== 提示文 ==
今回のスケジュールにおいて最も注目が集まるのは、11月1日~2日に3コマに分けて行われる首脳級会合だろう。というのも、通常、COPでは首脳級会合は開催されないからだ。過去25回のCOPにおいて、首脳会合が開催されたのは2009年(京都議定書の後継議論の開始)と2015年(パリ協定の採択)の2度のみである。

COP26の首脳級会合の議題は、今のところ明らかではない。想定される議題は、(1)米国・EU(欧州連合)によるグローバル・メタン誓約への参加呼びかけ、(2)各国・地域それぞれの野心的な気候変動対策のアピール、(3)先進国から新興国への資金援助の拡大に関する議論、(4)グローバルなカーボン・プライシングの在り方に関する議論、(5)タクソノミー(経済活動の環境負荷を評価する分類基準)の在り方を巡る議論、などである。このうち(1)と(2)は実現してもサプライズとは言い難いが、(3)、(4)、(5)について動きが出るようであればサプライズと呼べるだろう。
===
**課題の目的**.
COP26の首脳級会合についての文章を、最後の文の次から書き進めてください。
== データ抜粋 ==
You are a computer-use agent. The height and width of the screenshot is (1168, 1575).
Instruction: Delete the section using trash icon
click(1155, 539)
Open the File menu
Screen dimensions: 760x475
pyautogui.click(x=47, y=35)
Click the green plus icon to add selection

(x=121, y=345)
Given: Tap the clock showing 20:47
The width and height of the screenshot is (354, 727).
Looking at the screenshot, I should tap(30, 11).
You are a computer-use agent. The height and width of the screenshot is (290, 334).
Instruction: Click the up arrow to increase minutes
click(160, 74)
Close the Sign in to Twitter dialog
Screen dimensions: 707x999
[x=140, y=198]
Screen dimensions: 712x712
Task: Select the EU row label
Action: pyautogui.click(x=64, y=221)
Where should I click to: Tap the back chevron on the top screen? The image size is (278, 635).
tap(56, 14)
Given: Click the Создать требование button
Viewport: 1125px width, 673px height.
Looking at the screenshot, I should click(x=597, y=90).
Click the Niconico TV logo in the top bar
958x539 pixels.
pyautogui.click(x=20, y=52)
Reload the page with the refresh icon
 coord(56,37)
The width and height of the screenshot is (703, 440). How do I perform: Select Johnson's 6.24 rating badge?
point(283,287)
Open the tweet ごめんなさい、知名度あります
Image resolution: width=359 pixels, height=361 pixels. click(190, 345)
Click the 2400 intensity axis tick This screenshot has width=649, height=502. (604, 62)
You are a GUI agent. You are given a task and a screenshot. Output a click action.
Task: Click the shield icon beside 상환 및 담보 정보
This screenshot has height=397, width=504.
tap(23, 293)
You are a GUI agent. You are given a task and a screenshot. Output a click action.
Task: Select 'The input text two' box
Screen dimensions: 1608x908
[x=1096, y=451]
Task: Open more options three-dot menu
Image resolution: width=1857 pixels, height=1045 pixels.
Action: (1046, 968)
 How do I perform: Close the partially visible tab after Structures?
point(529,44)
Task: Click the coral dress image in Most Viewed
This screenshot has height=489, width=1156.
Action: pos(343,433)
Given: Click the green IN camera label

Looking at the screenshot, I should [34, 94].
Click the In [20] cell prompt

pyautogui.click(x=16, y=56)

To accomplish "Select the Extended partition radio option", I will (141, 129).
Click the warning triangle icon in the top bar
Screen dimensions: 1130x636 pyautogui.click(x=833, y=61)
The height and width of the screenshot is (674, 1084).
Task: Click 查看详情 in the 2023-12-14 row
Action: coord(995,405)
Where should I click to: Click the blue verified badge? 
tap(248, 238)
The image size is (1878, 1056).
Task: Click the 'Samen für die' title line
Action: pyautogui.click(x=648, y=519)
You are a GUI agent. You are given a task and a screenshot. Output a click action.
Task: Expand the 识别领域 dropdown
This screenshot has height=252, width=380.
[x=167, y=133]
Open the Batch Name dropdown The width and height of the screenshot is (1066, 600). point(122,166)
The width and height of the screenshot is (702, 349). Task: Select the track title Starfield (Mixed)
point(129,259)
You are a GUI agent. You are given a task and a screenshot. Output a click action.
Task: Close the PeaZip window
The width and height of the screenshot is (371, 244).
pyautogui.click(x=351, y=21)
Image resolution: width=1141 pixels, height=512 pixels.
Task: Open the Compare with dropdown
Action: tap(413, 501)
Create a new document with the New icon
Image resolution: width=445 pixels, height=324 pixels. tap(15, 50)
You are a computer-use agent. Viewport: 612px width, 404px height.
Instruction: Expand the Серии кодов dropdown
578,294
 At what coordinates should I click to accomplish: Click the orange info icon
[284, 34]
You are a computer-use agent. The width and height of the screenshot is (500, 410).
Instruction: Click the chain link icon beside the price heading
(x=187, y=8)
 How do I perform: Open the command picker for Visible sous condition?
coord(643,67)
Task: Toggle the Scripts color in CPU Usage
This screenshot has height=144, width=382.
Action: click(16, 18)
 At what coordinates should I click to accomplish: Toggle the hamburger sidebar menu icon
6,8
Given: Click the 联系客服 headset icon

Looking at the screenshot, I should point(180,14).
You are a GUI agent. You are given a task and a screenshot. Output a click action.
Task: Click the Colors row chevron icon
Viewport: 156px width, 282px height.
===
**課題の出力**.
先進国から新興国への資金援助は、特に新興国側の関心が強いトピックである。2021年に入ってからも、インドや南アフリカが脱炭素加速に必要として援助の増額要請を行っている。その意味では、新興国との協調関係を築く上で、このトピックが首脳級会合の議題に上がる可能性はあろう。しかし、これまでの経緯を確認すると、火急の議題とも言い難い面がある。というのも、新興国への資金援助は、2010年のカンクン合意において「2020年までに1,000億ドル/年まで援助額を拡大させる」ことが合意されたのち、パリ協定において「2025年まではカンクン合意の援助水準を維持したうえで、それ以降はカンクン合意の水準を最低限とした援助を2025年までに合意する」ことが定められている。すなわち、先進国の立場からすれば、更なる資金援助拡大に向けた議論は今しばらく先送りされるはずの事項なのである。とはいえ、コロナ禍で世界経済は大きな経済的被害を被っており、その影響はワクチン供給が行き届いていない新興国でも大きい。ブルームバーグ報道(10月25日付)によれば、カナダとドイツが作成した報告書において、2020年までに達成するはずだった1,000億ドル/年の資金供給が実際に実現されるのは2023年になるとの試算も提示されている。先進国とて財政を巡る議論は尽きない状況であるが、気候変動問題で世界的にリーダーシップを取りに行くならば、首脳級会合で議論が前進する可能性はあるだろう。

カーボン・プライシングでは、EUが進めるCBAM(炭素国境調整メカニズム)やIMFが主張するグローバル最低炭素税、国際クレジット取引など、国家間の調整が必要な課題が複数存在している。これらの課題に取り組むための枠組みが提案される展開に期待したい。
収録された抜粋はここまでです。